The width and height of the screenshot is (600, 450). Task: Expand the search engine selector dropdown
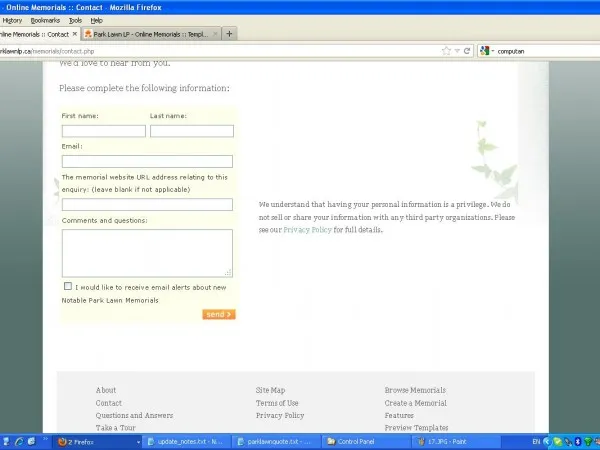click(492, 50)
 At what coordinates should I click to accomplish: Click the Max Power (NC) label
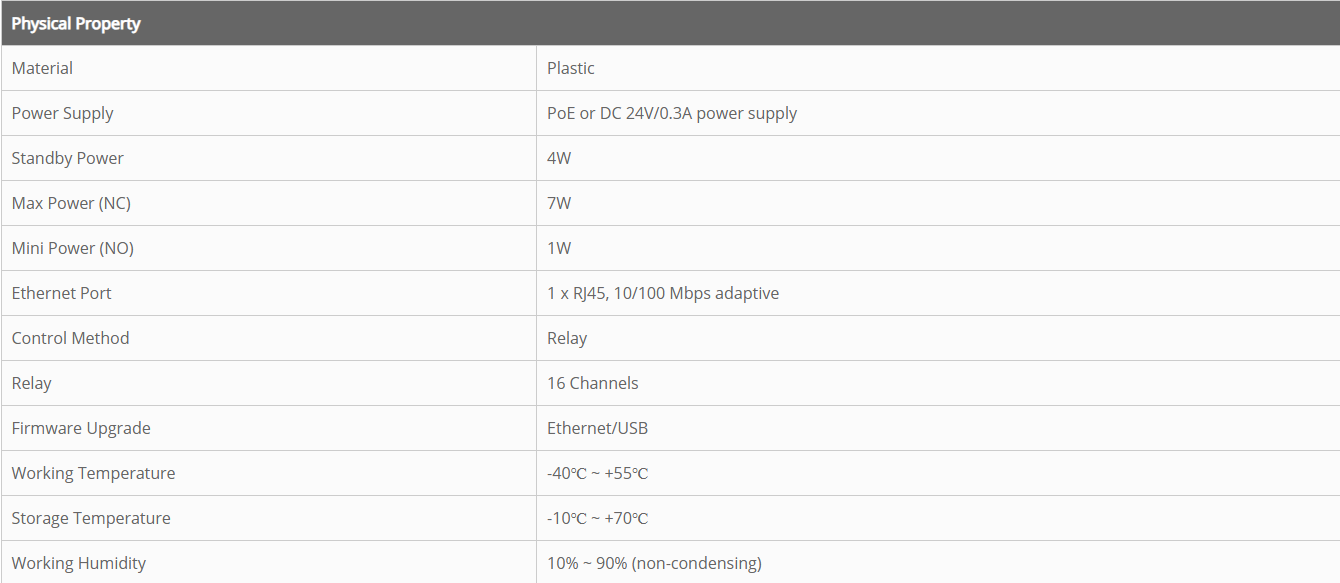click(71, 203)
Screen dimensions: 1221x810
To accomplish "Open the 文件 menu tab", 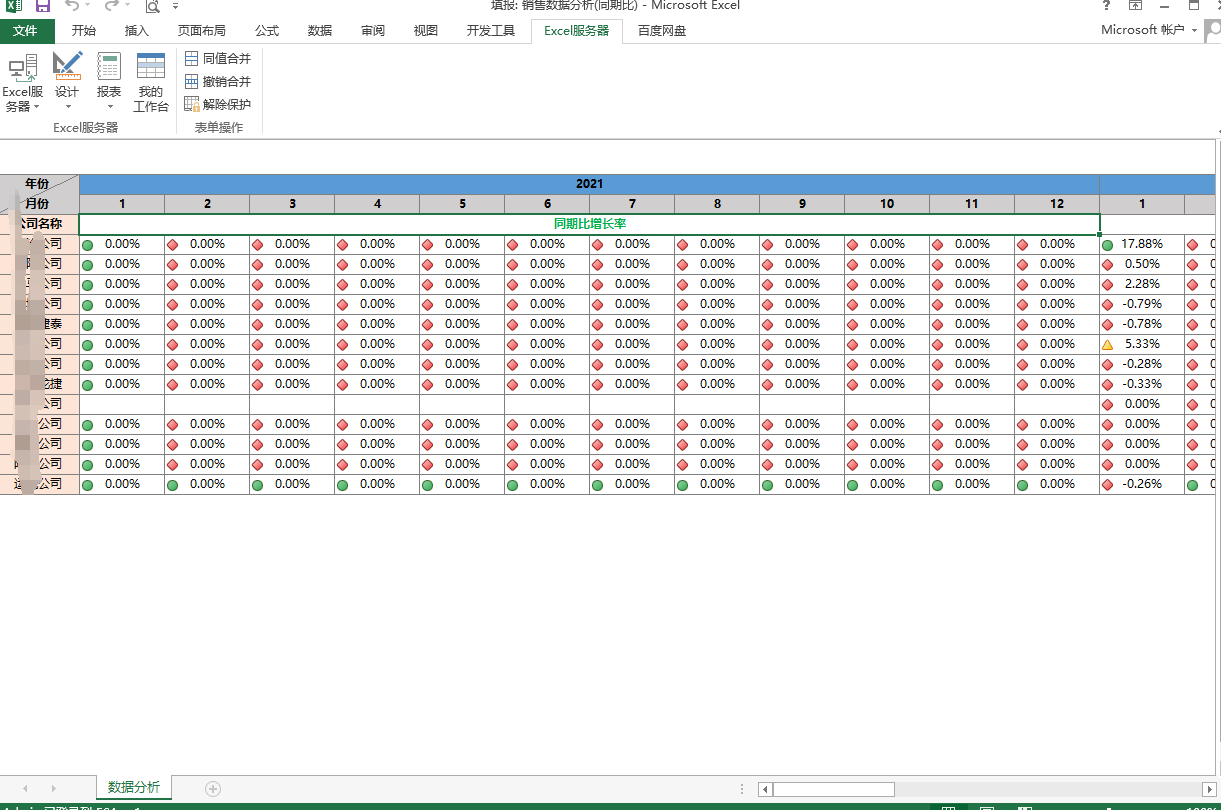I will [x=25, y=31].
• • • • •
__Problem requirements__.
The reply should hold an exact repeat of the entries from their opening line through the line with "Screen dimensions: 1221x810", and no pictures at all.

__Reply__.
The width and height of the screenshot is (600, 450). Task: Expand the search engine selector dropdown
click(492, 50)
 At what coordinates should I click to accomplish: Click the Max Power (NC) label
click(71, 203)
Screen dimensions: 1221x810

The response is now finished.